_Work instructions_: Whenever a line below holds the word "agent", count it; please give only the final number.

_Extracted records_:
================

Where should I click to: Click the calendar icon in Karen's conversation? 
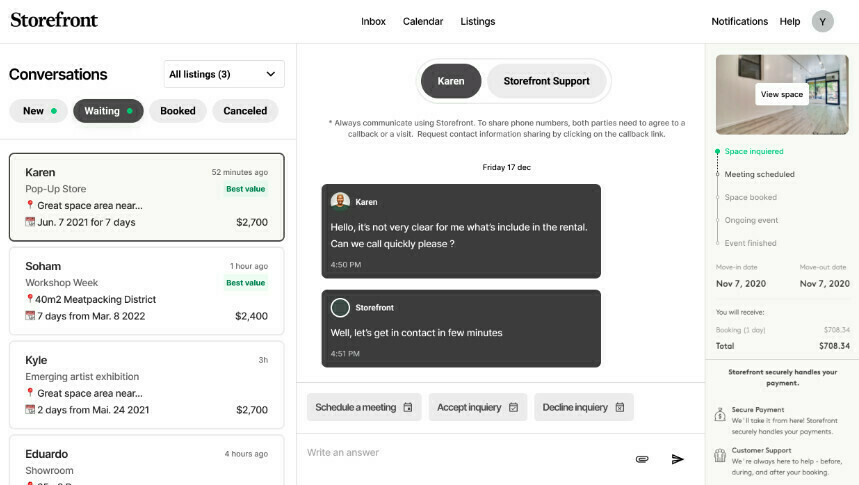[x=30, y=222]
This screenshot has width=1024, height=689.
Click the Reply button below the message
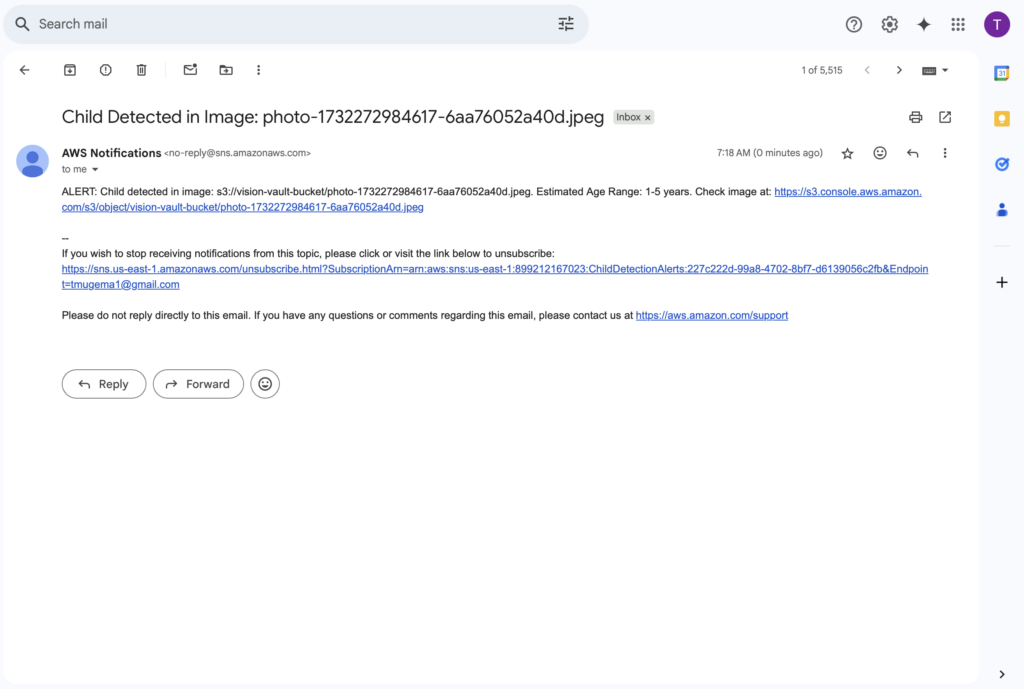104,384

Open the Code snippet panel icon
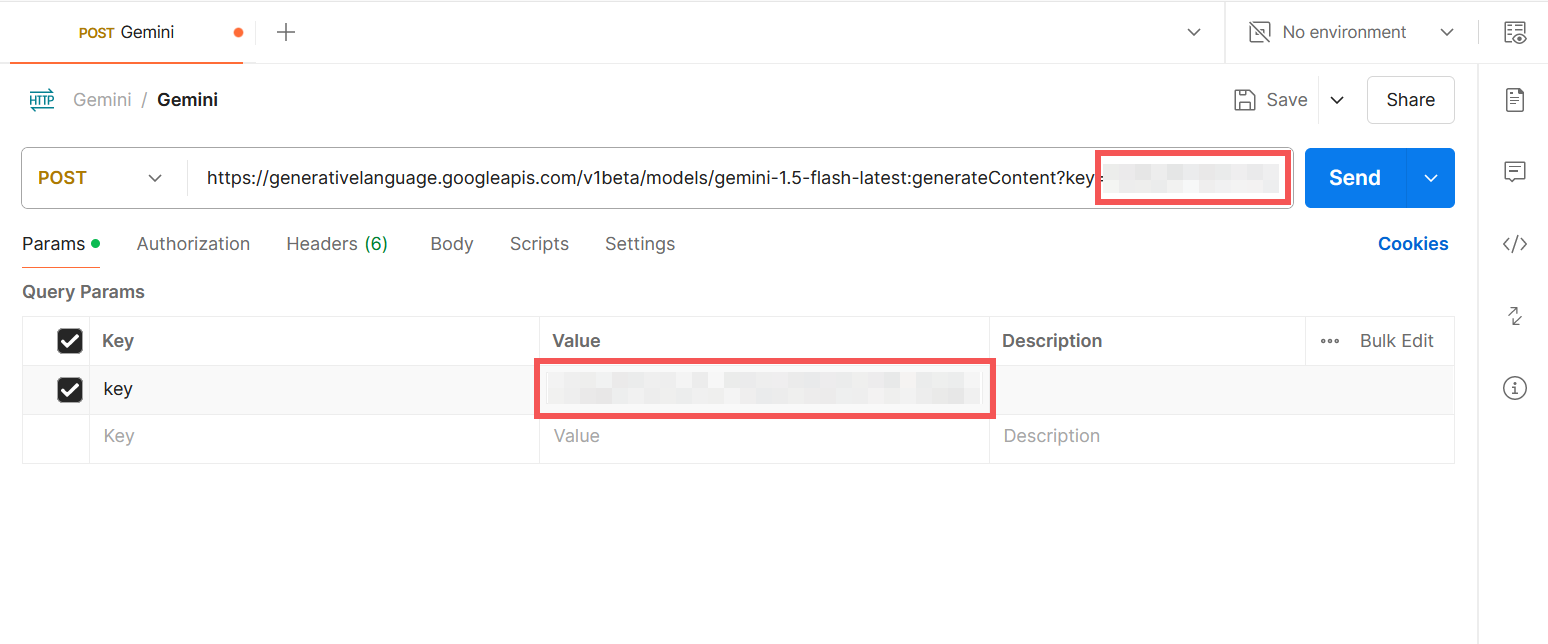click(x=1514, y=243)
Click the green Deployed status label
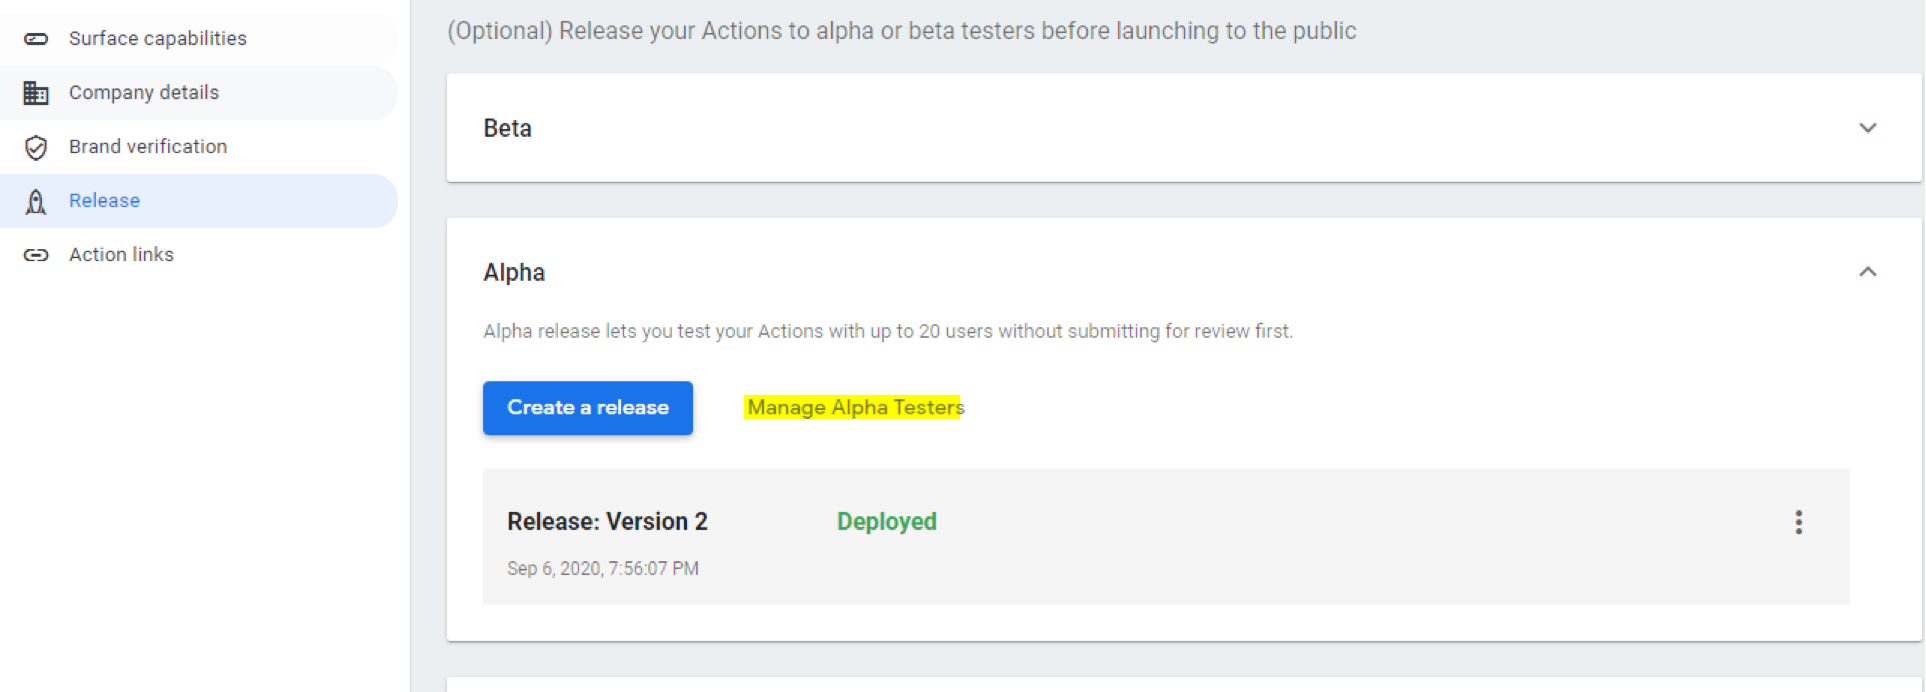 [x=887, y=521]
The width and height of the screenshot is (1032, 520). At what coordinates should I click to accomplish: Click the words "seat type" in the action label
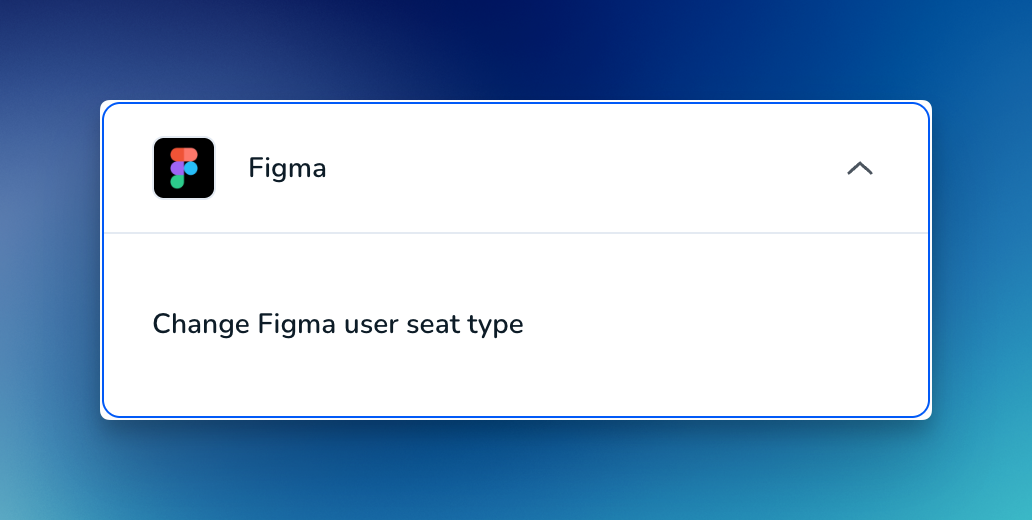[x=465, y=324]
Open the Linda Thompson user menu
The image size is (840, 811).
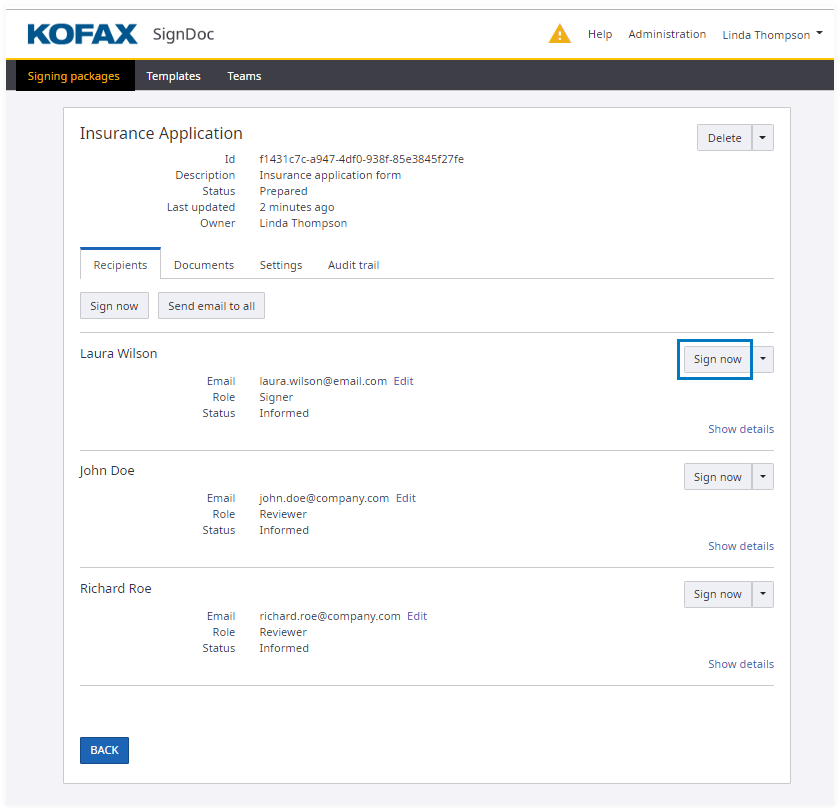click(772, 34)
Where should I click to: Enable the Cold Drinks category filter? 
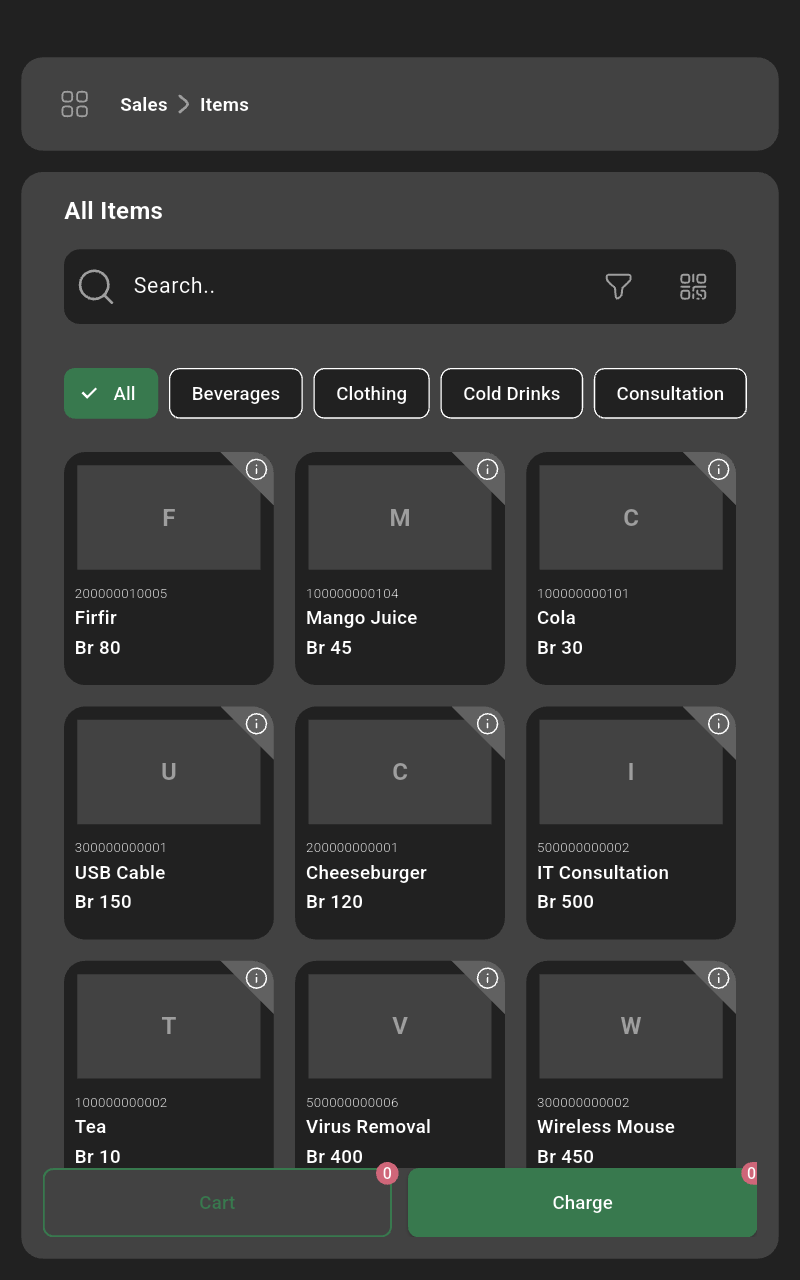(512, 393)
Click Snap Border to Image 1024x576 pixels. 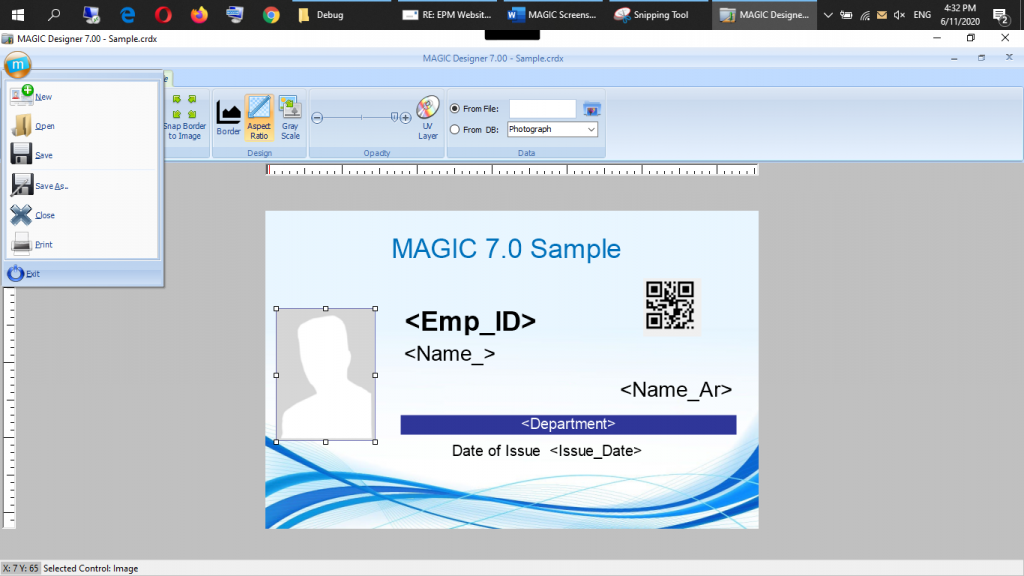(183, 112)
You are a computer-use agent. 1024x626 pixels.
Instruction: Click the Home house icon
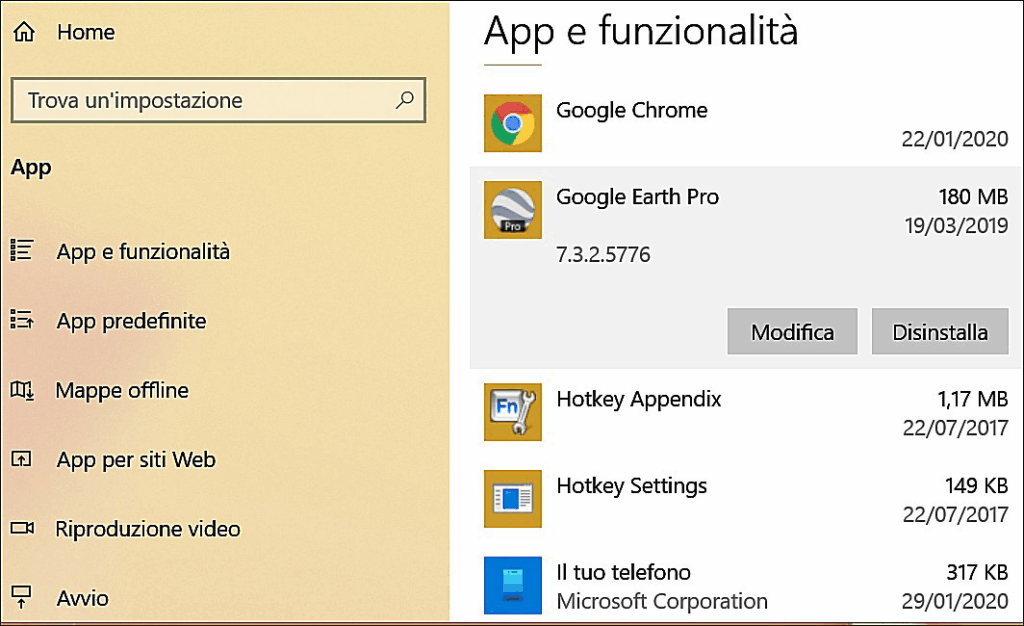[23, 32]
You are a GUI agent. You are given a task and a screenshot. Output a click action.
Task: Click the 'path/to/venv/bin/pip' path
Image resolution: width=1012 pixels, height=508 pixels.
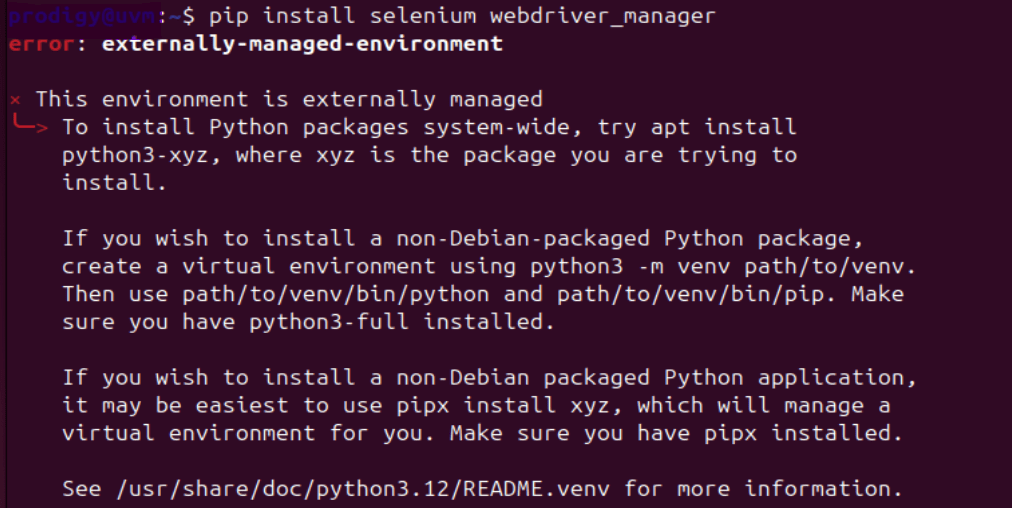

================

_Completed exercise_: 2